▶ **短い課題**
下にある運動会についての文章を、省略も変更もせずに最初から最後まで書き写してください。

▶ **文書の抜粋**
*****

梅雨入り前

 ポルガの小学校の運動会が開催される。風は涼しく、陽射しもそれほどでもなく、なかなかの運動会日和だった。よかった。相変わらず場所取りとかの熱情はないので、開会式あたりの時間に合わせて、ファルマンとピイガと3人でのろのろと学校に向かった。ポルガの通っている小学校は相変わらず生徒数がとても多いので、生徒ひとりひとりの見せ場なんてほぼない。その中で、なんとかダンスをする我が子を見つけ、それなりに撮影した。
 去年にも書いたが、やっぱりビジネスライクで、情感とかの入り込む隙のない、工場生産のような運動会だと思った。別に悪い意味ではなく、なにしろ生徒が多いので、そうなるよりほかないのだ。その中でも特に情感ないエピソードとして、校庭には生徒のための座席を置くスペースがとても取れないため、出番でない学年の生徒はその間どうしているのかと言うと、自分の教室に帰り、ビデオカメラで撮影された運動会の様子をモニターで見守るのだという。これでは色対抗の気概が生まれるはずもない。運動会そのものは、入念にリハーサルを重ねての整然とした全体主義的なものでありながら、全体主義すぎる全体に対して注げない個々人の感情は自分の中で処理するしかないため、結果的に生徒たちの思考としては個人主義へと傾くのではないかと思った。ならばむしろいいことだとも思う。

*****

[コレクションから抽出したデータ]
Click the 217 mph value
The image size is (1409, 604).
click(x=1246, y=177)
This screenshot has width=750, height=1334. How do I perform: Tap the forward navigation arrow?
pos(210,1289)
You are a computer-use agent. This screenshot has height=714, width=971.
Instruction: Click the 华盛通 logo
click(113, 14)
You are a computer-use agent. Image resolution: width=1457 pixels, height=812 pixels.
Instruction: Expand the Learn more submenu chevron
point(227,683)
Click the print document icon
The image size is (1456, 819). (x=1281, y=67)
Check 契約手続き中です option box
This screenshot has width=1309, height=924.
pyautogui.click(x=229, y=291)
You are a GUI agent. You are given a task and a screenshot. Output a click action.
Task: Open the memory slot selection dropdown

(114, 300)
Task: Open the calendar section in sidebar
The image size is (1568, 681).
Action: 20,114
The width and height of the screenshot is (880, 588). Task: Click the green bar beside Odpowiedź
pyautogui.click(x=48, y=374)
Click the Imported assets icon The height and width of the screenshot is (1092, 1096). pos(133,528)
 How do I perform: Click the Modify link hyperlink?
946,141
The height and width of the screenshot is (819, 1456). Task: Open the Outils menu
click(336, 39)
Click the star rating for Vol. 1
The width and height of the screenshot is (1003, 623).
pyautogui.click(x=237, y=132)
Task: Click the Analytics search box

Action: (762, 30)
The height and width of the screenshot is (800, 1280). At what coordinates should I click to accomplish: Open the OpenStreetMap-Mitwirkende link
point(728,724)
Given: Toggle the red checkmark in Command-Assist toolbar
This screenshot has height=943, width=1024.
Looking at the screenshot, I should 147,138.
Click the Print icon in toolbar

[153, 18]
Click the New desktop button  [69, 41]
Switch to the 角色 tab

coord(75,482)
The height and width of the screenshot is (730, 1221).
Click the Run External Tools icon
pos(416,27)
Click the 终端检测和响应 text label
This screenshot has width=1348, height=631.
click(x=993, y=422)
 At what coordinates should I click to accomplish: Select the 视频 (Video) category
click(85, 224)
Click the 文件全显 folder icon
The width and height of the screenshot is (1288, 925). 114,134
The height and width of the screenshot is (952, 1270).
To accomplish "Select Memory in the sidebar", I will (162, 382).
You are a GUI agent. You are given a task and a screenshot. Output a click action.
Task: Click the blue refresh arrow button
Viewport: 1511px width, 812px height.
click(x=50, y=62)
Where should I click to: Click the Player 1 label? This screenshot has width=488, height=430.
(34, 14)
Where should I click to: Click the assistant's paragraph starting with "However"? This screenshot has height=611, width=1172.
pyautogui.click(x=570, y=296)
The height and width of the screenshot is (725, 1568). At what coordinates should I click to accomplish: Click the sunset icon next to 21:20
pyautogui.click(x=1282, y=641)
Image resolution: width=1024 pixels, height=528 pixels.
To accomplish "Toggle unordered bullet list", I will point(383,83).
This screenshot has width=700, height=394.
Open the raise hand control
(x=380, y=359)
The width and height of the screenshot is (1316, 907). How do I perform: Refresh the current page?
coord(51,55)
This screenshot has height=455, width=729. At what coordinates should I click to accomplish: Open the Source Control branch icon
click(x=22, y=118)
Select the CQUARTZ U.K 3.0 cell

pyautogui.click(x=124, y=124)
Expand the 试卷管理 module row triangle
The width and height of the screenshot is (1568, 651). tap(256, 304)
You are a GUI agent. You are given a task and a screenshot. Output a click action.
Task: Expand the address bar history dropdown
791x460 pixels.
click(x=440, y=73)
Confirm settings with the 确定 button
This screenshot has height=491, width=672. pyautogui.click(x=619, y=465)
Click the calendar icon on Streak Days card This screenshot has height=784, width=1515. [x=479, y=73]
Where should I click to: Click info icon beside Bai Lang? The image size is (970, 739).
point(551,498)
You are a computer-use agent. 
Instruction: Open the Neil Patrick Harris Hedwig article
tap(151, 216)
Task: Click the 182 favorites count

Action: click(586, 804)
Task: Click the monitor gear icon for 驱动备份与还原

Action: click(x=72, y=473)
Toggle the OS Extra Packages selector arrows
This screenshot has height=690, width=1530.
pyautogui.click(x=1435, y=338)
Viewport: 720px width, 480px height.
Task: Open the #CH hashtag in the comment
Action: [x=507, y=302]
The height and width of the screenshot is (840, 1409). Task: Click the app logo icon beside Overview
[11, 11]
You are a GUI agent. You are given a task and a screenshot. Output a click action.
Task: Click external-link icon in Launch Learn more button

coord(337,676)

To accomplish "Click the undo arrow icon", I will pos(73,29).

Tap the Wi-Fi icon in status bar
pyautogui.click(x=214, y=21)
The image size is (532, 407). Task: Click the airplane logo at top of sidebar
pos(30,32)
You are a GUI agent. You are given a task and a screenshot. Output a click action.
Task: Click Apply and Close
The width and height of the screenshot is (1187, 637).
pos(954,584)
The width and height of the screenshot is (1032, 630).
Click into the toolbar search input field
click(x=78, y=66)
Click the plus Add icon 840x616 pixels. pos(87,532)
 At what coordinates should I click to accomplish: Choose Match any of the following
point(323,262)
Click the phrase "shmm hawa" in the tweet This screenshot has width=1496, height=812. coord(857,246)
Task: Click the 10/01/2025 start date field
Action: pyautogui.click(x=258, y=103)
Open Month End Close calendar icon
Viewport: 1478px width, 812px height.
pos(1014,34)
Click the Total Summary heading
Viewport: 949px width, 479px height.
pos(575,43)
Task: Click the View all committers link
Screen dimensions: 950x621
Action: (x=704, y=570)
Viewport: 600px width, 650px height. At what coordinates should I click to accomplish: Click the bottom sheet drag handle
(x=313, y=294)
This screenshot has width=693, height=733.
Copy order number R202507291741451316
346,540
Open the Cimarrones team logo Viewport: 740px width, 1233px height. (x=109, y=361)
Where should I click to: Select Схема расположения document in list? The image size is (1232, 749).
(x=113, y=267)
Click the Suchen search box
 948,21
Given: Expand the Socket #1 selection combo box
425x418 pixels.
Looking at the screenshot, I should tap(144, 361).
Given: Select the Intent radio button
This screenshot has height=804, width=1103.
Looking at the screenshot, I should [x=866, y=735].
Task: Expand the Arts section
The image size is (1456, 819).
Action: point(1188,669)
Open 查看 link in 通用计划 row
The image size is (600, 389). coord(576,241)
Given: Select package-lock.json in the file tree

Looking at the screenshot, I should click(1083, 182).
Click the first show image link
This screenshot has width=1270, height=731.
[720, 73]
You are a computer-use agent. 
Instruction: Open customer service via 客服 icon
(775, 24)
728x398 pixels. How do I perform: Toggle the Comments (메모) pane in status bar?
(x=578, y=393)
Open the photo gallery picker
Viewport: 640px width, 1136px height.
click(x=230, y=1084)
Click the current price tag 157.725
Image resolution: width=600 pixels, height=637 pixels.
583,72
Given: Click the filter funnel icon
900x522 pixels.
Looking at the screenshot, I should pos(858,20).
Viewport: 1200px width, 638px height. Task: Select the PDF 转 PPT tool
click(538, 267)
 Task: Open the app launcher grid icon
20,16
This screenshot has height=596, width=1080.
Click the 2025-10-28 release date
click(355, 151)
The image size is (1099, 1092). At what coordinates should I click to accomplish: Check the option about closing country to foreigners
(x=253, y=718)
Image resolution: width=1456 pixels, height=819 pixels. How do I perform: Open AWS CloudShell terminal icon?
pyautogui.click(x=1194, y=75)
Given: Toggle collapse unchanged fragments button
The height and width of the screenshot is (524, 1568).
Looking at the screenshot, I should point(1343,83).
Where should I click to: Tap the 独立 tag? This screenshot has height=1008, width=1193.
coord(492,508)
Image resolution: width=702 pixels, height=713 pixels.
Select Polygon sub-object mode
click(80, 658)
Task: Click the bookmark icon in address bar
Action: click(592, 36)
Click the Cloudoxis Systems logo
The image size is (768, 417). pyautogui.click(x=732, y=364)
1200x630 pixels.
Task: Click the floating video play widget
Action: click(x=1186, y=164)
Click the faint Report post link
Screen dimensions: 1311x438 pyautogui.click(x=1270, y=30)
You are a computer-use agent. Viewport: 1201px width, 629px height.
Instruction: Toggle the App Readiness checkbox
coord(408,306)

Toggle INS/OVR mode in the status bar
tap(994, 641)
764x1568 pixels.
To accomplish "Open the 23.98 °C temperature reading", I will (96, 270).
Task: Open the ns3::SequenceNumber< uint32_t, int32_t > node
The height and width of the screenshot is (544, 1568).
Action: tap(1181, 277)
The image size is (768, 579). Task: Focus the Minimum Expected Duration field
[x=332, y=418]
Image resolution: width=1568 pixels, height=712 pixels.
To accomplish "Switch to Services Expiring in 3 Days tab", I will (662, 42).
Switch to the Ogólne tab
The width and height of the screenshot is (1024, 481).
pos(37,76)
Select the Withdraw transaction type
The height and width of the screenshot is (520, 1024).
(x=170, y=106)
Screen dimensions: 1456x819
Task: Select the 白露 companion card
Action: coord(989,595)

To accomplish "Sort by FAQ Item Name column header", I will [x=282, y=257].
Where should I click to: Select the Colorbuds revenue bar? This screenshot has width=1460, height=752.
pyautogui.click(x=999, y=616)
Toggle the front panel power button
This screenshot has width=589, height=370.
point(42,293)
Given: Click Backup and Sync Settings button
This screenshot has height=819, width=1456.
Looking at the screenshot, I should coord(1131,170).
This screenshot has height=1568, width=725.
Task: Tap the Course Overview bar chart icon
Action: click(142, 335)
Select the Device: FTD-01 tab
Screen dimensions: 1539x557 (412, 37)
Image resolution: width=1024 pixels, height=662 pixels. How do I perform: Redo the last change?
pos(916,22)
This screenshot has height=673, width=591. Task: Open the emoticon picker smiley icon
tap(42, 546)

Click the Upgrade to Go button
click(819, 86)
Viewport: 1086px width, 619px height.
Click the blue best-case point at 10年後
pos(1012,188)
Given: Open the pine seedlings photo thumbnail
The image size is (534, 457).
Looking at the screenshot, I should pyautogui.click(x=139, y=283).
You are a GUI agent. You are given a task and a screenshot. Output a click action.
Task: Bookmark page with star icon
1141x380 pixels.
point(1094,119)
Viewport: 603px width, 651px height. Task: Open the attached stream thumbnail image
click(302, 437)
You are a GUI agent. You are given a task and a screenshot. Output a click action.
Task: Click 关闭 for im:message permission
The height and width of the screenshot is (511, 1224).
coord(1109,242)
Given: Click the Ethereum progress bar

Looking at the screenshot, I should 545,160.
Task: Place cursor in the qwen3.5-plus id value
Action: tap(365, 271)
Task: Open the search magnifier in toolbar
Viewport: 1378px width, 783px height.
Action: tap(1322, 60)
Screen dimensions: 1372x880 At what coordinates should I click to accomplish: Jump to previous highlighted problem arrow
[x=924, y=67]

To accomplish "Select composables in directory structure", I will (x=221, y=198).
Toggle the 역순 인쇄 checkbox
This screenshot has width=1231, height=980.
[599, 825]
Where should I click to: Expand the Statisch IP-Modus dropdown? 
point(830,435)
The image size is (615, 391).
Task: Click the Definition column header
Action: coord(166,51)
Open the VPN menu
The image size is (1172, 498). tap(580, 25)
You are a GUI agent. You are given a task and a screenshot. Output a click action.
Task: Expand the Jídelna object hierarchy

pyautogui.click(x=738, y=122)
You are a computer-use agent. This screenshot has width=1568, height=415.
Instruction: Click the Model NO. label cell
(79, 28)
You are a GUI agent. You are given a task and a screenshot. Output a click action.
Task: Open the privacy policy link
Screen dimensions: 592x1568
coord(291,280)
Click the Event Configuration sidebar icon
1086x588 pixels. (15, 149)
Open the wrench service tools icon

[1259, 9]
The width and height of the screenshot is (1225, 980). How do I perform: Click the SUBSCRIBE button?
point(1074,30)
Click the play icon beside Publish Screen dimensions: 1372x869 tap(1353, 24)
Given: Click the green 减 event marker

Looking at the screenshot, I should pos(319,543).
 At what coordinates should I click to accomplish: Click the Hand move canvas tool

*****

▶ **課題の出力**
梅雨入り前

 ポルガの小学校の運動会が開催される。風は涼しく、陽射しもそれほどでもなく、なかなかの運動会日和だった。よかった。相変わらず場所取りとかの熱情はないので、開会式あたりの時間に合わせて、ファルマンとピイガと3人でのろのろと学校に向かった。ポルガの通っている小学校は相変わらず生徒数がとても多いので、生徒ひとりひとりの見せ場なんてほぼない。その中で、なんとかダンスをする我が子を見つけ、それなりに撮影した。
 去年にも書いたが、やっぱりビジネスライクで、情感とかの入り込む隙のない、工場生産のような運動会だと思った。別に悪い意味ではなく、なにしろ生徒が多いので、そうなるよりほかないのだ。その中でも特に情感ないエピソードとして、校庭には生徒のための座席を置くスペースがとても取れないため、出番でない学年の生徒はその間どうしているのかと言うと、自分の教室に帰り、ビデオカメラで撮影された運動会の様子をモニターで見守るのだという。これでは色対抗の気概が生まれるはずもない。運動会そのものは、入念にリハーサルを重ねての整然とした全体主義的なものでありながら、全体主義すぎる全体に対して注げない個々人の感情は自分の中で処理するしかないため、結果的に生徒たちの思考としては個人主義へと傾くのではないかと思った。ならばむしろいいことだとも思う。